• What to produce:
The response should consist of the records, reproduced exactly.

(Stored items)
╭──
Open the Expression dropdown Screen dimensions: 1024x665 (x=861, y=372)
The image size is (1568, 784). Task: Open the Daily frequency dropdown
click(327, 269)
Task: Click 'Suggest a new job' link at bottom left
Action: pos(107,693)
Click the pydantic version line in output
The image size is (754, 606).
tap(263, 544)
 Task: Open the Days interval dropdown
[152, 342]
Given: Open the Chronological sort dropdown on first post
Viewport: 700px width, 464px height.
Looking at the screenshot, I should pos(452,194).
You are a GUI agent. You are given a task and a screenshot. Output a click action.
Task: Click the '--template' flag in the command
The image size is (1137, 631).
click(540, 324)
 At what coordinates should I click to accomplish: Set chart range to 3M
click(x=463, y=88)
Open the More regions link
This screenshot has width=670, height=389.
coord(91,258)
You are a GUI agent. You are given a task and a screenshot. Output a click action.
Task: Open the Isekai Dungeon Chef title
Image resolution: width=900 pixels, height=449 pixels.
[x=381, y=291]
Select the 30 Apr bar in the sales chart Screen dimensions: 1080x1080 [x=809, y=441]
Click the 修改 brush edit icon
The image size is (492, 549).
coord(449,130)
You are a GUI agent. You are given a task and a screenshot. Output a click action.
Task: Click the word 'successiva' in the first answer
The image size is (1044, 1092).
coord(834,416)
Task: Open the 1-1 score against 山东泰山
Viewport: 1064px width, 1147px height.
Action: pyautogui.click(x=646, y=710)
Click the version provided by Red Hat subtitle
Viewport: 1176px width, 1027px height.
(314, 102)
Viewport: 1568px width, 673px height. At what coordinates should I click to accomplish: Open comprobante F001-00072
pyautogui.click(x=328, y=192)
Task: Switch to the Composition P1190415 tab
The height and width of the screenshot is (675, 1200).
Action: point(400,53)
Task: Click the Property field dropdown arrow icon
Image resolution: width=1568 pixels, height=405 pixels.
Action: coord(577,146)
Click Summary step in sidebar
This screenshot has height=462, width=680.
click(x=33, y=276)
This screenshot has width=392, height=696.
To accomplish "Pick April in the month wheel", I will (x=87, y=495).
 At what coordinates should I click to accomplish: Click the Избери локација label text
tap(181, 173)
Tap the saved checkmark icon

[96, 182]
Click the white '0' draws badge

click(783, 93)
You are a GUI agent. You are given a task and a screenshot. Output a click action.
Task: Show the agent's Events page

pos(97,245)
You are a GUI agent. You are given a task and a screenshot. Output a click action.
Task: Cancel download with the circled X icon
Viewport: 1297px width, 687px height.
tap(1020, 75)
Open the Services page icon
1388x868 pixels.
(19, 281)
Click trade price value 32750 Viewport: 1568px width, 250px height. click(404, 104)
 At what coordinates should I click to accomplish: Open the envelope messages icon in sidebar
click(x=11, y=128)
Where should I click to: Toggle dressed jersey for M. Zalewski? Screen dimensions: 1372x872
╰──
• Output of the task:
Open the Expression dropdown Screen dimensions: 1024x665 (x=861, y=372)
The image size is (1568, 784). Task: Open the Daily frequency dropdown
click(327, 269)
Task: Click 'Suggest a new job' link at bottom left
Action: pos(107,693)
Click the pydantic version line in output
The image size is (754, 606).
tap(263, 544)
 Task: Open the Days interval dropdown
[152, 342]
Given: Open the Chronological sort dropdown on first post
Viewport: 700px width, 464px height.
Looking at the screenshot, I should pos(452,194).
You are a GUI agent. You are given a task and a screenshot. Output a click action.
Task: Click the '--template' flag in the command
The image size is (1137, 631).
click(540, 324)
 At what coordinates should I click to accomplish: Set chart range to 3M
click(x=463, y=88)
Open the More regions link
This screenshot has width=670, height=389.
coord(91,258)
You are a GUI agent. You are given a task and a screenshot. Output a click action.
Task: Open the Isekai Dungeon Chef title
Image resolution: width=900 pixels, height=449 pixels.
[x=381, y=291]
Select the 30 Apr bar in the sales chart Screen dimensions: 1080x1080 [x=809, y=441]
Click the 修改 brush edit icon
The image size is (492, 549).
coord(449,130)
You are a GUI agent. You are given a task and a screenshot. Output a click action.
Task: Click the word 'successiva' in the first answer
The image size is (1044, 1092).
coord(834,416)
Task: Open the 1-1 score against 山东泰山
Viewport: 1064px width, 1147px height.
Action: pyautogui.click(x=646, y=710)
Click the version provided by Red Hat subtitle
Viewport: 1176px width, 1027px height.
(314, 102)
Viewport: 1568px width, 673px height. At what coordinates should I click to accomplish: Open comprobante F001-00072
pyautogui.click(x=328, y=192)
Task: Switch to the Composition P1190415 tab
The height and width of the screenshot is (675, 1200).
Action: point(400,53)
Task: Click the Property field dropdown arrow icon
Image resolution: width=1568 pixels, height=405 pixels.
Action: coord(577,146)
Click Summary step in sidebar
This screenshot has height=462, width=680.
click(x=33, y=276)
This screenshot has width=392, height=696.
To accomplish "Pick April in the month wheel", I will (x=87, y=495).
 At what coordinates should I click to accomplish: Click the Избери локација label text
tap(181, 173)
Tap the saved checkmark icon

[96, 182]
Click the white '0' draws badge

click(783, 93)
You are a GUI agent. You are given a task and a screenshot. Output a click action.
Task: Show the agent's Events page

pos(97,245)
You are a GUI agent. You are given a task and a screenshot. Output a click action.
Task: Cancel download with the circled X icon
Viewport: 1297px width, 687px height.
tap(1020, 75)
Open the Services page icon
1388x868 pixels.
(19, 281)
Click trade price value 32750 Viewport: 1568px width, 250px height. click(404, 104)
 At what coordinates should I click to accomplish: Open the envelope messages icon in sidebar
click(x=11, y=128)
Where should I click to: Toggle dressed jersey for M. Zalewski? Screen dimensions: 1372x872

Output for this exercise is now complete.